There are days when it seems that I will always be stressed out and on edge. When I recognize that I’m at this point, I know that I need to step back for a moment. An easy way to reduce stress and find balance is to take a few minutes to practice the Alternate Nostril Breathing pranayama. Nadi Shodhana is the correct term, but most people know it by the descriptive term, for breathing though alternate nostrils is exactly what the practice is.

Benefits of Alternate Nostril Breathing to Reduce Stress & Find Balance

It may sound weird, but this technique actually does a few things to the body.

  • By focusing solely on the breath, your mind is shifted to the present moment.
  • Breathing through one nostril slows down the inhale and exhale helping the body calm down and activate the parasympathetic nervous system.
  • You pause after the inhale, as you switch from one nostril to another, which allows the body to transfer more oxygen into the body.
  • If you tend to breath more through one nostril, it provides an opportunity to breathe through the other, creating balance.

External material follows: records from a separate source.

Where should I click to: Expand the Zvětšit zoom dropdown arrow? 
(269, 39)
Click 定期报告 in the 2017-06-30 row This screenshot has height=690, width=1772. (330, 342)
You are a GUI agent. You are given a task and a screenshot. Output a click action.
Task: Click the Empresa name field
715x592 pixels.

Just as our left brain is considered to be more creative and our right brain is more analytical, our breathing is different too. The left nostril is more calming and the right nostril is more energizing. We all tend to have one more dominant that the other. I find it interesting to notice. It might add to why we feel really off when our nose is stuffy, when one side is closed off more than the other.

(TIP: If I’m having trouble sleeping, closing off the right nostril and breathing in and out of the left can be a handy trick to further calm the body.)

Watch me demonstrate the breath or read below to learn more. (The irony of creating how to videos, when you really dislike watching them yourself.)

How to Practice the Alternate Nostril Breathing

  • Sit in a comfortable position with a tall spine. You can sit on the floor, on a blanket or block to help you sit taller, or a chair with your feet under your knees.
  • Close your eyes.
  • Place your thumb on the right nostril and your ring finger on the left nostril. If you wish, you can place your index and middle fingers on your third eye (the space between your eye brows).
  • Inhale.
  • Close the left nostril with your ring finger and breathe out through the right nostril.
  • Breathe in through the right nostril and then close with the thumb finger.
  • Release the ring finger on the left nostril and breathe out through the left nostril.
  • Inhale through the left nostril, close with the ring, release the thumb finger from the right side and exhale through the right nostril.
  • This is one round of Alternate Nostril Breath. Repeat for a set number of rounds or put on a timer for 2-5 minutes.